House Republican leaders are pledging to run Congress differently than Democrats have -- and they could hardly help doing otherwise.
With more than 80 new GOP members coming to Washington in January -- dozens of them without any experience in elected office -- there's no question the place will be different. In addition, Democrats are struggling to respond to their run through the crucible on Nov. 2.
In a letter that is circulating among incoming GOP members of Congress, John Boehner, expected to be the next House speaker, and GOP Whip Eric Cantor write that this is "no ordinary freshman class, and this is no ordinary time" for the country.
That's why, they write, they are creating two new positions within the party specifically for incoming freshmen. One will be the group's representative on the leadership team; the other will sit on the panel that decides which congressmen get on which committees. That's pretty powerful.
Oregon Republican Greg Walden, who is running the GOP majority transition team, told reporters before a meeting Tuesday: "We've got well over 80 members that will be new to our conference coming here. A lot of them bring a lot of energy, intelligence and experience that we want to incorporate into how we rewrite the rules of the House and the rules of the Republican Conference."
Several congressmen-elect have announced they will run for the new positions, including a few who have backing from Tea Party groups.
From The Majority To The Minority
Meanwhile, the Democrats are struggling to figure out how they will deal with one of the realities of losing control of the House: The majority has four official leadership positions, while the minority has only three.
Speaker Nancy Pelosi surprised Washington when she announced her bid to remain as the party's leader, and so far there have been no serious challenges to her.
That means the current No. 2, Maryland Democrat Steny Hoyer, is pitted against the No. 3 man, South Carolina's Jim Clyburn, for the position of Democratic whip.

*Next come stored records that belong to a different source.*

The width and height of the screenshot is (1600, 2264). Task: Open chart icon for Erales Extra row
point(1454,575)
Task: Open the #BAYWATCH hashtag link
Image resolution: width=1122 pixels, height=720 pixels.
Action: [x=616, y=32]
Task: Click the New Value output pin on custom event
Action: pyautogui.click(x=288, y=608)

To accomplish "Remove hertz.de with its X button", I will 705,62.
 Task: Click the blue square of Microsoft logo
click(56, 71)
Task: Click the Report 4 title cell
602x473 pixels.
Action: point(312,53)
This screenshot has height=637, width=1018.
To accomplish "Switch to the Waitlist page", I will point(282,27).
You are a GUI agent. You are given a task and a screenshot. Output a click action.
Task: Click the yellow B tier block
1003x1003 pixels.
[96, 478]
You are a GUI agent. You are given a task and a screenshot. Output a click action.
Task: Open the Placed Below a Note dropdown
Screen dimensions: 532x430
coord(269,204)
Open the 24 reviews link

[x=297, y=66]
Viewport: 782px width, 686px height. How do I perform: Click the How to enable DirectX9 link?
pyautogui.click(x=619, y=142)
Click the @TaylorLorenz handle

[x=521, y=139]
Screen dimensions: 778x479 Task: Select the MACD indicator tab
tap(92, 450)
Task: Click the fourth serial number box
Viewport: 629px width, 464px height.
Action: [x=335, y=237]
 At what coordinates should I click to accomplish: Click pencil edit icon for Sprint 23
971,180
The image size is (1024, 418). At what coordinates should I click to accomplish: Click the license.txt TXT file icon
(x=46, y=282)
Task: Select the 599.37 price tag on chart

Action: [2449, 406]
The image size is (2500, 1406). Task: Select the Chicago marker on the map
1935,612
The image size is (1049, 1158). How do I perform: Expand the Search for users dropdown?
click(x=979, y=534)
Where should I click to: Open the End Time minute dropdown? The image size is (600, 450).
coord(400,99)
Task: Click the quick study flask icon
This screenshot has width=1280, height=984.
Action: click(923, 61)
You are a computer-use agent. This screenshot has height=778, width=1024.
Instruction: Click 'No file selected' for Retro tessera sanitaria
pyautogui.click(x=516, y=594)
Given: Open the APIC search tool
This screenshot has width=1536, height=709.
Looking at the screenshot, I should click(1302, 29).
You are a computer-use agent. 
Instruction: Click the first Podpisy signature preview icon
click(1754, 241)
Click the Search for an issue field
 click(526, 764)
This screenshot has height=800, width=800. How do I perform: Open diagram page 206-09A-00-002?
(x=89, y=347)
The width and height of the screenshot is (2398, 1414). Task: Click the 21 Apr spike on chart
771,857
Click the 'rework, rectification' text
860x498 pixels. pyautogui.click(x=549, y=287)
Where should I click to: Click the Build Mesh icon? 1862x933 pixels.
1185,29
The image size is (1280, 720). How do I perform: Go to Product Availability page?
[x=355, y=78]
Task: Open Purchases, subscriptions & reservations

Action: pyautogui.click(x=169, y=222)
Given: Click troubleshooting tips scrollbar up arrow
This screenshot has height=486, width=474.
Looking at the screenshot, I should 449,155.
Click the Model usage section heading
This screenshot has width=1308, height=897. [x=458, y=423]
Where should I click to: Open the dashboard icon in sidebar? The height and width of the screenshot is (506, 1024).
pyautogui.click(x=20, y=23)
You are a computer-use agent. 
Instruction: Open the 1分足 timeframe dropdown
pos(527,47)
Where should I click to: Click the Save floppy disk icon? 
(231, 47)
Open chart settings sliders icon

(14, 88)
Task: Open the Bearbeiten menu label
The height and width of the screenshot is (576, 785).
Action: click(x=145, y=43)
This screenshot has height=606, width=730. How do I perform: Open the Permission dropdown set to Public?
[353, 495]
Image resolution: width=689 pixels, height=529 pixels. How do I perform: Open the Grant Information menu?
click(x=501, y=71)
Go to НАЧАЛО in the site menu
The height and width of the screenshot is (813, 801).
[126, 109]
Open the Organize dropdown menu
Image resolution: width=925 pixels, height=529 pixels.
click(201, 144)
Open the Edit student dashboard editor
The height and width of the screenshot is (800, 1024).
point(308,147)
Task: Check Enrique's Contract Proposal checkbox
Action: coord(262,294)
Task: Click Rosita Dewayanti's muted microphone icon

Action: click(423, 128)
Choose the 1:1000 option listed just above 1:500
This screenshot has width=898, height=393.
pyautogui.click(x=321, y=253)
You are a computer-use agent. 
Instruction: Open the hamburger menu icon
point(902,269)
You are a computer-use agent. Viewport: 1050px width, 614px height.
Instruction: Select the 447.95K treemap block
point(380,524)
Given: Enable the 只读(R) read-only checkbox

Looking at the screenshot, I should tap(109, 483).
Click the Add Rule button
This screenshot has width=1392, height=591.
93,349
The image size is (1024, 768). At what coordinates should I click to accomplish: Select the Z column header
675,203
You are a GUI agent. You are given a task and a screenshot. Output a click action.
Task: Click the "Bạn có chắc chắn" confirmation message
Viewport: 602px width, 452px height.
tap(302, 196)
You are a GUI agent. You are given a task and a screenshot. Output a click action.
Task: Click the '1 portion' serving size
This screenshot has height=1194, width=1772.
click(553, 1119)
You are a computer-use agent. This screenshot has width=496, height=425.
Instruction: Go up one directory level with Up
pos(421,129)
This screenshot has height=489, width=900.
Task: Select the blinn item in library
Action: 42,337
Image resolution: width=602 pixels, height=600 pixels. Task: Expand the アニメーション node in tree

Inside baseball? Yes. But there's a bigger point: Democrats say how they structure their leadership is critical. It must reflect an understanding of the message voters sent on Nov. 2 and launch the party toward new success in 2012.
The man who will be best at this, many members say, is Hoyer, the moderate. California Democrat Jane Harman calls Hoyer indispensible.
"He's a bridge builder, he's a unifier, he's inclusive, and he wants to solve problems," she says. "I don't want to throw spitballs. I think voters are sick of that. And the only recipe for Democrats ever to get back into the majority is to demonstrate that we can make Congress work, and we can join with others to solve problems."
Hoyer says he already has the votes to win the leadership seat. To which other Democrats say: Not so fast.
"It's absolutely essential that the Democratic Party reflect the constituencies and the concerns of all people in the country," says California's Barbara Lee, who heads the Congressional Black Caucus.
Lee says African-Americans and other minorities have fought long and hard for a seat in those closed leadership meetings. And they'll fight to keep Clyburn in the whip position. Voting him out, says Lee, would be a step backward for the party -- and the country.
Of course, there's no reason this contest has to pit Hoyer against Clyburn. Some Democrats would like to see a fresh face in the leadership -- some new ideas.
But if most want to keep their current leaders -- Pelosi at the top and the current No. 4 guy, John Larson of Connecticut -- they force themselves to choose between the one African-American in the Democratic leadership and the one moderate.